Em São Paulo, a Secretaria da Saúde firmou recentemente parceria com o Tribunal de Justiça (TJ-SP), Ministério Público Estadual e Defensoria Pública. Por meio do projeto “Acessa SUS”, irão trabalhar para diminuir o volume de ações judiciais desnecessárias. Pacientes que procurarem esses órgãos com suas receitas serão encaminhados para uma comissão montada pela secretaria, integrada por profissionais da área da saúde. Cada processo poderá ser acompanhado por representantes dos órgãos envolvidos por meio de um sistema informatizado.

Em Minas Gerais, o Tribunal de Justiça (TJ-MG) e a Secretaria de Estado de Saúde assinaram um termo de cooperação técnica e implantaram em outubro uma câmara de conciliação pré-processual para Juizados Especiais em Belo Horizonte. O Estado também tem, desde 2011, uma parceria com a Defensoria Pública – que consegue reduzir em 30% as demandas judiciais.

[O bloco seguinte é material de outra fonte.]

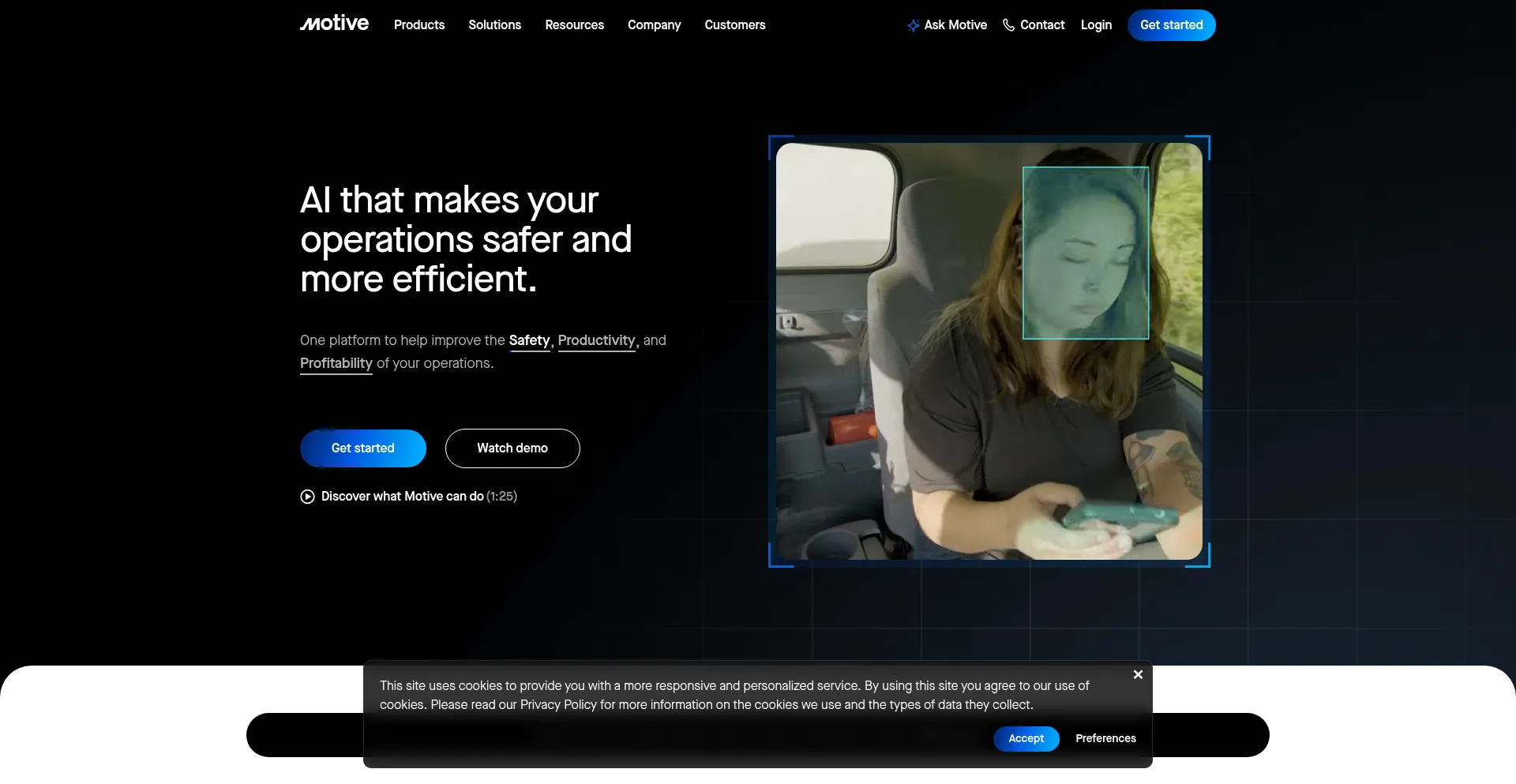Follow the underlined Productivity link
The image size is (1516, 784).
tap(596, 340)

“Muitas vezes, a pessoa procura o caminho da Justiça porque não tem informação de como acessar o que está precisando no Sistema Único de Saúde. São raros os casos em que a pessoa não tem possibilidade nenhuma de tratamento pelo SUS”, afirma o assessor-chefe do Núcleo de Atendimento à Judicialização da Secretaria de Estado da Saúde de Minas Gerais, Orozimbo Campos.

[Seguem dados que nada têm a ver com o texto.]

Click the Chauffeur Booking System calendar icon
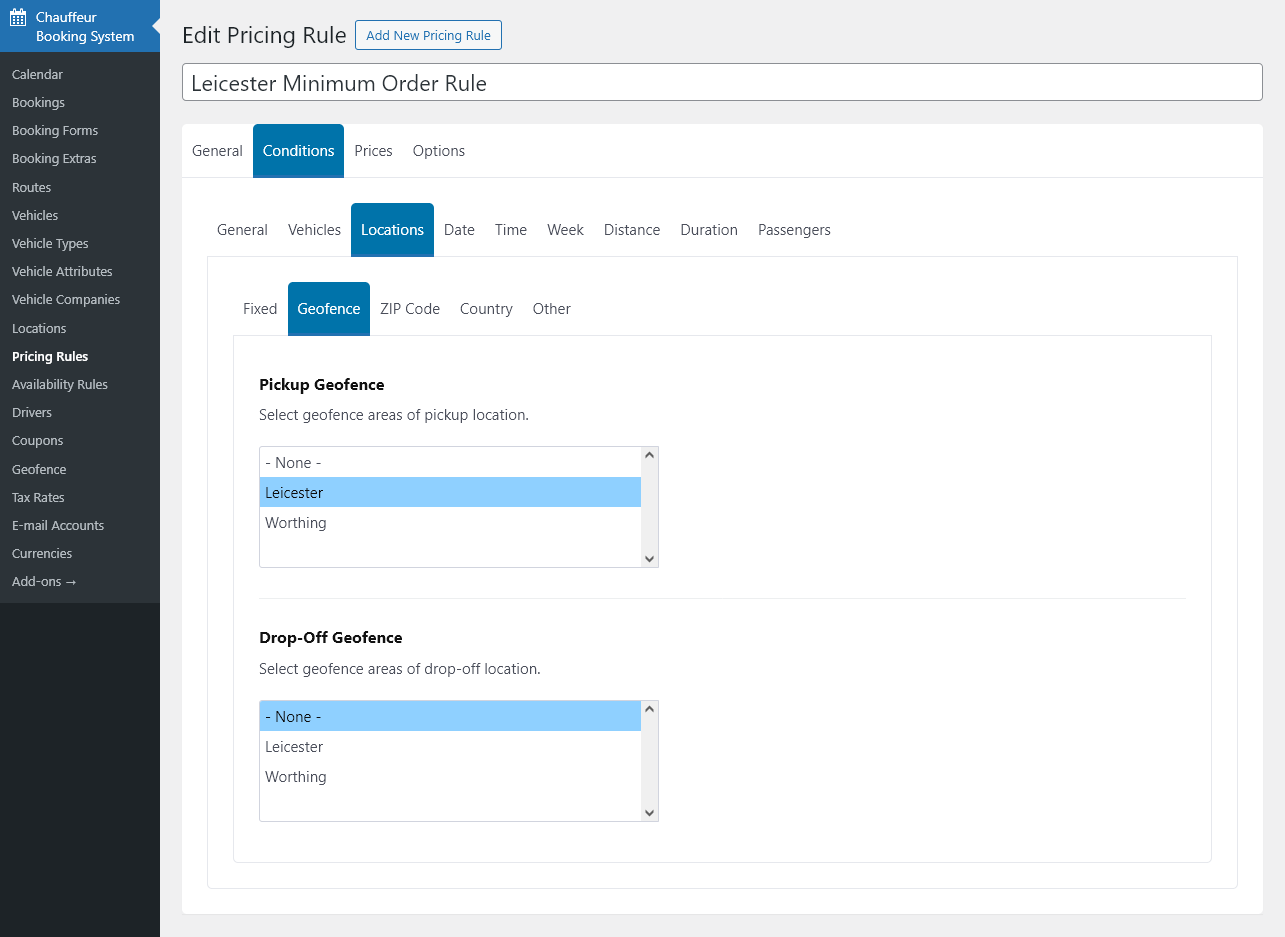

Os gastos para o cumprimento de decisões judiciais também dispararam em Minas. Cresceram 161,5% entre 2011 e 2015, passando de R$ 91 milhões para R$ 238 milhões. Este ano, até o dia 15, foram gastos R$ 272 milhões – quase o mesmo valor investido pelo Estado em atenção básica (caráter preventivo), como o Programa de Saúde da Família. “O direito à saude, que é o argumento das ações, está sendo entendido como um direito a um produto – um medicamento ou um equipamento. É um direito muito mais amplo”, diz Campos.